Disruption, but new opportunities
While the pandemic created a major disruption for theme parks, their suppliers, and the lengthy timelines in which big attractions are developed, it also has freed up some shorter-term opportunities, particularly in malls and shopping centers that are looking for ways to lure e-shoppers out from behind their keyboards with experiential attractions.

Among the ventures on Crayola’s drawing board, for example, is Magic of Color, a freestanding interactive exploration of the links between color and cultures designed for mall placements.

“It’s a reflection of the way the industry is going; a lot of it is seeing a drop of mall traffic, but it’s also about seeing the value of the experiences,” said Craig Herman of Peanuts Worldwide, which along with Crayola was an Expo sponsor. “It’s not just filling a gap; it’s seeing opportunity in a way maybe they didn’t before.” Though no brand owners were exhibitors, we saw licensing executives from companies including Hershey, Sony, Lionsgate, CBSViacom, Microsoft and Rovio in and around the Expo.

Crayola launched a multifaceted LBE campaign, most notably to license its Crayola Experience FECs; it has owned and operated five of them around the U.S., but now has begun meeting with potential partners to license the concept both domestically and internationally.

The company also is developing strategies to expand its traveling “Crayola IDEAWorks: The Creativity Exhibition” that’s finishing up a 10-month run at the Franklin Institute in Philadelphia at the end of this week; a venue for 2022 will be announced soon, and touring installations also are envisioned for other parts of the world. There also are plans for an adult-targeted Crayola ArtHouse venture designed to be launched in cities with significant art communities.

Peanuts Worldwide used its spotlight session to “elevate the brand,” showcasing existing ventures ranging from theme park alliances in Asia to themed hotel rooms and cafes and installations at botanical gardens.

Monster Jam simulator
DOF Robotics staged the public debut of its Monster Jam Grave Digger dynamic VR simulator – the result of a four-year development process with Feld Entertainment.

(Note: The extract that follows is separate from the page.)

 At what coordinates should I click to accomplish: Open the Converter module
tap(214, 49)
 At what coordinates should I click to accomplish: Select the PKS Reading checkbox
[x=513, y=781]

Feld’s Jeffrey Bialosky said that while a 12-seat version was being demoed on the show floor, it’s more likely that it will be sold in a six-seat configuration with a smaller footprint.

All those projects, of course, are focused on the future, as are the venues that will host these attractions. Said Jim Seay, President of Premier Rides, which builds licensed and unlicensed rides for amusement parks: “Even though the pandemic persists, people are still focused on the business, investments and the anticipation that the business will be strong. People are expecting that while next year won’t be absolutely normal, and there will still be focus on safe environments and people will want to be in the parks, the efforts that have been done to make the parks safe has translated into the strong business” that already is in evidence.

Other developments:

  • The premier event of the week was the private party at Disney’s Star Wars: Galaxy’s Edge on Nov. 18 at Walt Disney World Orlando that required a $200 ticket. “You would have thought it was a concert, because to get tickets for that was hard,” said one executive. “We received offers two to three times face value from other companies who were seeking tickets for their clients. It showed how much Disney wanted to be part of the show where the deals are discussed and done.”
  • Mattel had a presence at the show through exhibitor Chance Rides, which is developing the Hot Wheels rollercoaster for Mattel’s first theme park that is slated open at Crystal Lagoons Island Resort in Glendale, AZ in 2022. Chance had posters and conceptual drawings of the ride at the show. Chase also built the 1,263-foot Nickelodeon Slime Streak rollercoaster that opened at the American Dream Meadowlands in 2019.
  • Feld Entertainment is developing an outbound licensing program in conjunction with the planned 2023 relaunch (without animals) of the iconic Ringling Bros. and Barnum and Bailey Circus, Bialosky said.  Feld shut the circus in 2017, 39 years after reaquiring it from Mattel.